### Extracted data
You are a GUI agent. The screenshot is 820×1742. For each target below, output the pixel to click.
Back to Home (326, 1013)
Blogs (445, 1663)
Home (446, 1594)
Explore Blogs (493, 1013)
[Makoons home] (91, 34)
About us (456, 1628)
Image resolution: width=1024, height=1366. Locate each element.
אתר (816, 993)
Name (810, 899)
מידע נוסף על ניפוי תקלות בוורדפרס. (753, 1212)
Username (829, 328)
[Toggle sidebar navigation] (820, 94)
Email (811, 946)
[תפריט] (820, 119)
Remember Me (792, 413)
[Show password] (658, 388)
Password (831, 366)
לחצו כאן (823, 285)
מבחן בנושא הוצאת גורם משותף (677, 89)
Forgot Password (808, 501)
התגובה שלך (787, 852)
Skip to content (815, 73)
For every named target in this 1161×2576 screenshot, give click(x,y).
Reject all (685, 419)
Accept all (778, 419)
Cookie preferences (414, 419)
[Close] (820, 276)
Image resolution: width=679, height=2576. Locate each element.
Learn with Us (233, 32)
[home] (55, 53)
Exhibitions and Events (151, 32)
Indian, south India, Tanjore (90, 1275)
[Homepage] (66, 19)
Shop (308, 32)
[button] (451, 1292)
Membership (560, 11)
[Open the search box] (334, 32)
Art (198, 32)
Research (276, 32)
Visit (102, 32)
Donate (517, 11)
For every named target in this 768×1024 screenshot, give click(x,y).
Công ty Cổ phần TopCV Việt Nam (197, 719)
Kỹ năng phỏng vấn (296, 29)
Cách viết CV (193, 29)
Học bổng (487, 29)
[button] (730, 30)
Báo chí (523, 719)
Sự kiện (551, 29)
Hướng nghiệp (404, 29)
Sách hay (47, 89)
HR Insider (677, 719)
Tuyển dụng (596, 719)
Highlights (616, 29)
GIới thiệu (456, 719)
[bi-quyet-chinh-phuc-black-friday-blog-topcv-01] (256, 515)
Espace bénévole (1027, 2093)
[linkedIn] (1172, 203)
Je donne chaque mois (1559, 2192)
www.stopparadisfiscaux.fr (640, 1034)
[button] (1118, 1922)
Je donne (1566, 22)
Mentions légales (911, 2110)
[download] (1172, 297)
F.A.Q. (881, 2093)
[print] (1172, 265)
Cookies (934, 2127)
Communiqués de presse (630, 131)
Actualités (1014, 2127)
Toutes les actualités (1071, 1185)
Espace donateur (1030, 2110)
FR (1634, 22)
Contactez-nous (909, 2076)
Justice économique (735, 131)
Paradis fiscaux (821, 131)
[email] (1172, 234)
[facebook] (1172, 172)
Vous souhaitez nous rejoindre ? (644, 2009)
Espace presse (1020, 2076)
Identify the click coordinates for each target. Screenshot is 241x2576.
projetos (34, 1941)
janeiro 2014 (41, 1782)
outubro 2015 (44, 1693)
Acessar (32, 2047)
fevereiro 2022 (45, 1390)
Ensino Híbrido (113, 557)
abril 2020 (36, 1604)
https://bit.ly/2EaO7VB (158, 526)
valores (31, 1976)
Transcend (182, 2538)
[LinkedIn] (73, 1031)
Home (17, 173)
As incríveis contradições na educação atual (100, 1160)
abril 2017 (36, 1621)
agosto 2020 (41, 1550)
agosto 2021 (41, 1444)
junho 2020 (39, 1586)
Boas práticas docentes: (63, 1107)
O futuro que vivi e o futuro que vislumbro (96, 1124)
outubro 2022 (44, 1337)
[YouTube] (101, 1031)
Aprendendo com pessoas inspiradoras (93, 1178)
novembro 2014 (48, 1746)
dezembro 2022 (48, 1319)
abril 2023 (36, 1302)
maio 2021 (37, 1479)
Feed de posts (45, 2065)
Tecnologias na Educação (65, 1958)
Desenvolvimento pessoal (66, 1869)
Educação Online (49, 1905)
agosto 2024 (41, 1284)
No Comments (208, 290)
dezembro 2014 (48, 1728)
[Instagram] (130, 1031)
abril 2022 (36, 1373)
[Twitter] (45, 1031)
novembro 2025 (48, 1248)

### Aim of the task
When a line in the material above includes "every", report that line by copying it.

### Exercise result
For every named target in this 1161×2576 screenshot, give click(x,y).
For every named target in this 768×1024 screenshot, give click(x,y).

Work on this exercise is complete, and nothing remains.